- Born: Jeffrey D'Onofrio
- Education: Penn State University (BS); Cornell University (MBA);

= Jeff D'Onofrio =

American businessman

Jeffrey D'Onofrio is an American businessman who has served as the acting chief executive of The Washington Post since February 2026.

==Early life and education==
Jeffrey D'Onofrio graduated from the Cornell Johnson Graduate School of Management in 2011.

==Career==
===Early positions===
D'Onofrio served as the chief financial officer of the Skip Barber Racing School and MLB Advanced Media. While pursuing his Master of Business Administration in 2010, he became the chief financial officer of Zagat. D'Onofrio helped negotiate Zagat's sale to Google in 2011. Following the acquisition, he remained with Zagat to lead its finance and operations departments.

===Tumblr (2014–2022)===
D'Onofrio joined the social media service Tumblr as its chief financial officer in December 2013 and became its president and chief operating officer in October 2014. He became the site's chief executive officer after David Karp's resignation. As chief executive of Tumblr, D'Onofrio permanently banned adult content from the site using automated systems and introduced an internet literacy campaign ahead of the 2020 United States presidential election. D'Onofrio sought individual advertising campaigns, in comparison to mass targeted advertising present on other social media services. He resigned in February 2022. Concurrently, D'Onofrio briefly served as the general manager of Yahoo News while it was a subsidiary of Verizon Media.
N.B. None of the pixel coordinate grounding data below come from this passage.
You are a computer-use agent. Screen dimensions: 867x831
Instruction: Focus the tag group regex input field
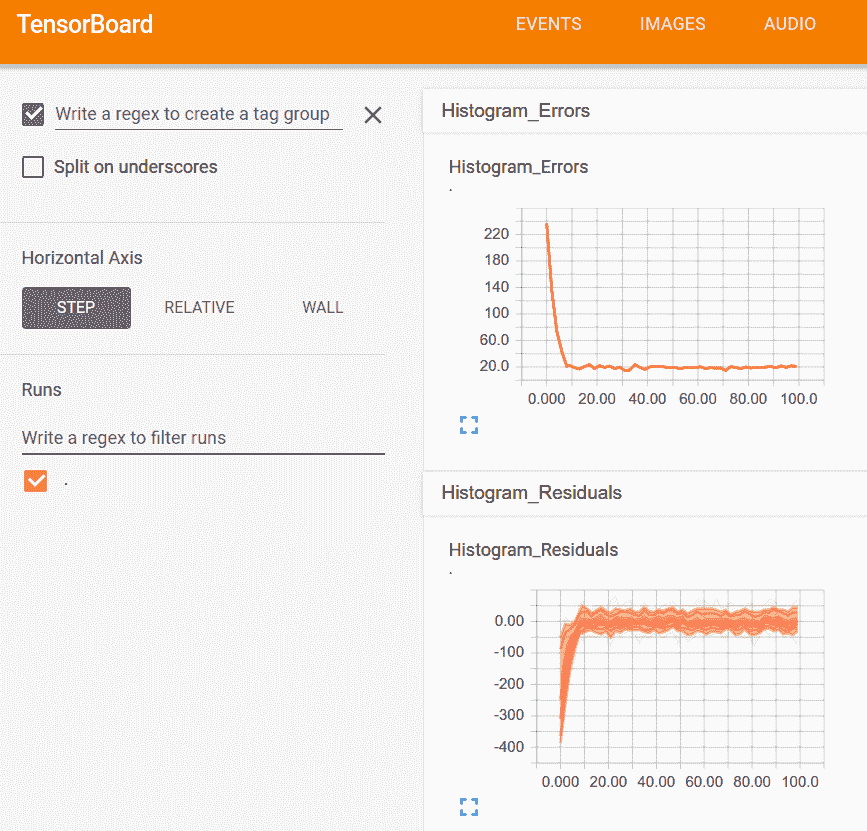(x=197, y=115)
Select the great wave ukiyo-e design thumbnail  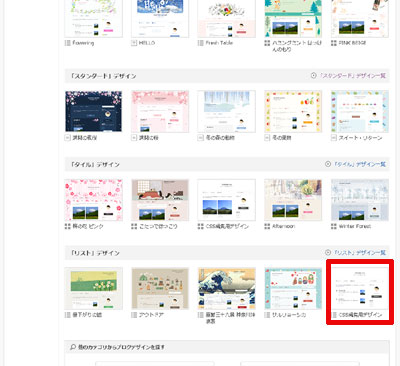pos(227,289)
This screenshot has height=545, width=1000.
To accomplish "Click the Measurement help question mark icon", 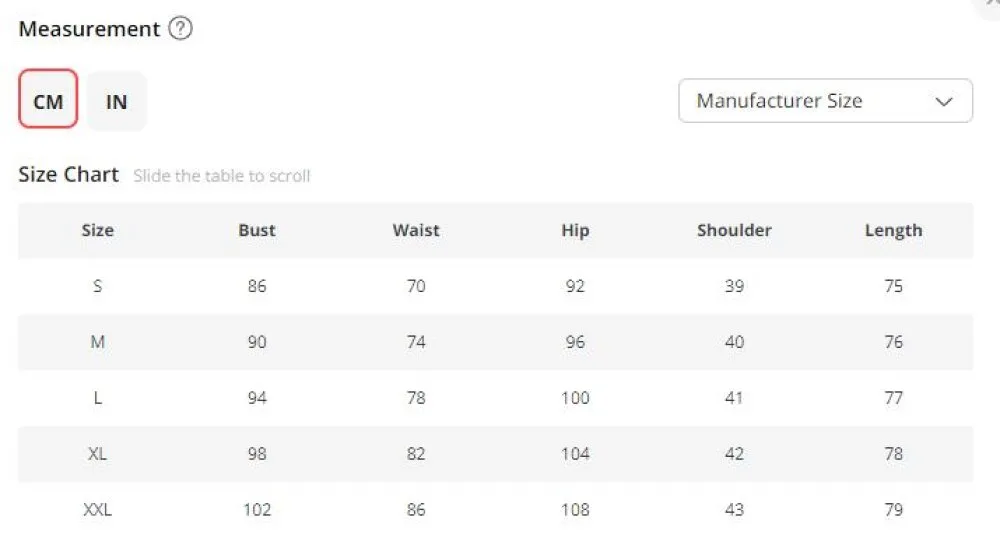I will 180,29.
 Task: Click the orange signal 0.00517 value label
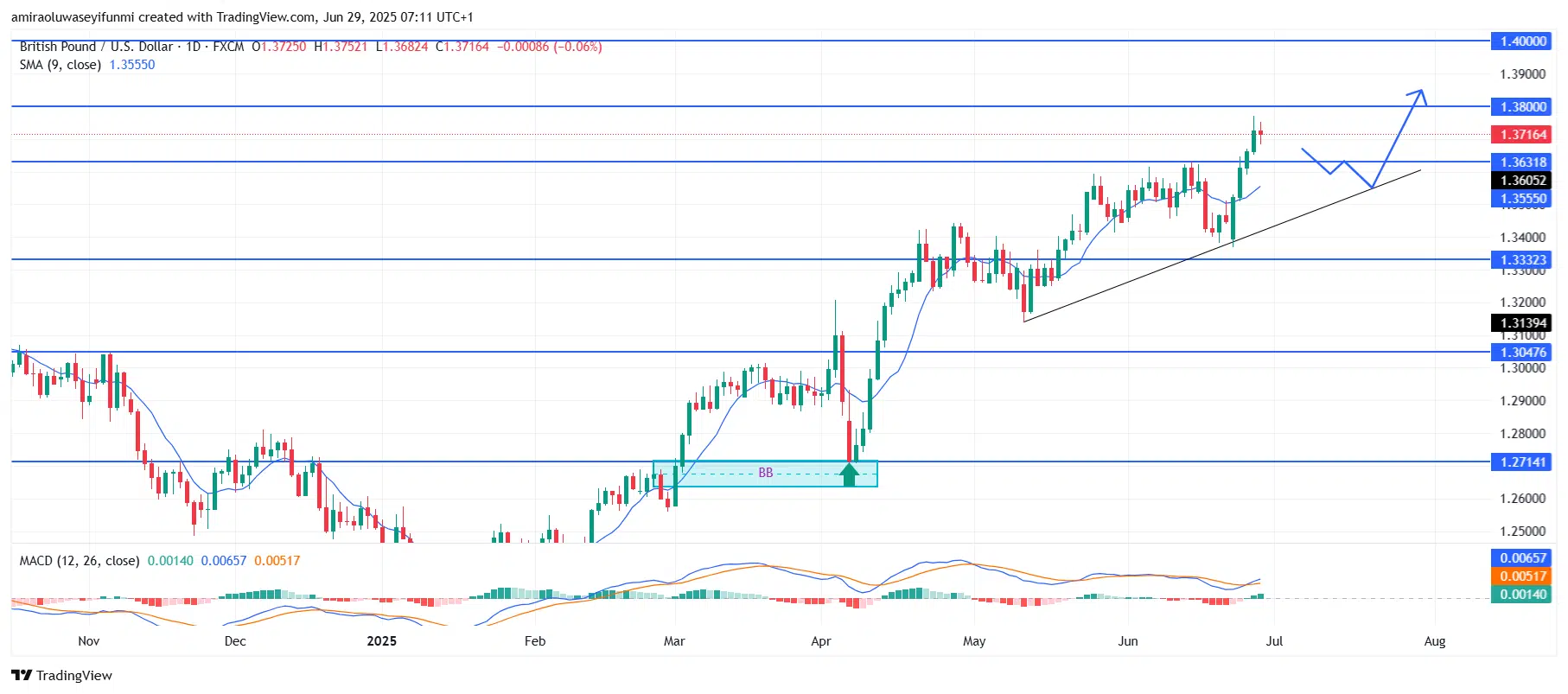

===CafeMedia and Raptive (2022–2025)===
After serving as Tumblr's chief executive, D'Onofrio became the chief financial officer of CafeMedia, an advertising management company. CafeMedia later became Raptive.
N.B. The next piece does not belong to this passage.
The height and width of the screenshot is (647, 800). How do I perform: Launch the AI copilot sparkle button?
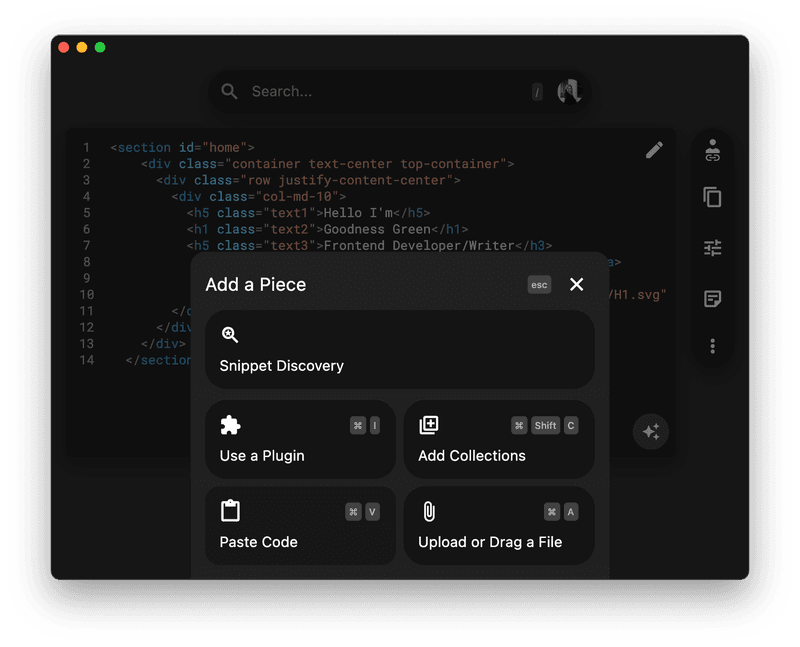(651, 432)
===The Washington Post (2025–present)===
In June 2025, D'Onofrio was named as the chief financial officer of The Washington Post. In February 2026, he became the acting president and chief executive of The Washington Post following William Lewis's resignation. In a memorandum, D'Onofrio wrote that the Post was "ending a hard week of change with more change", in reference to layoffs Lewis instituted.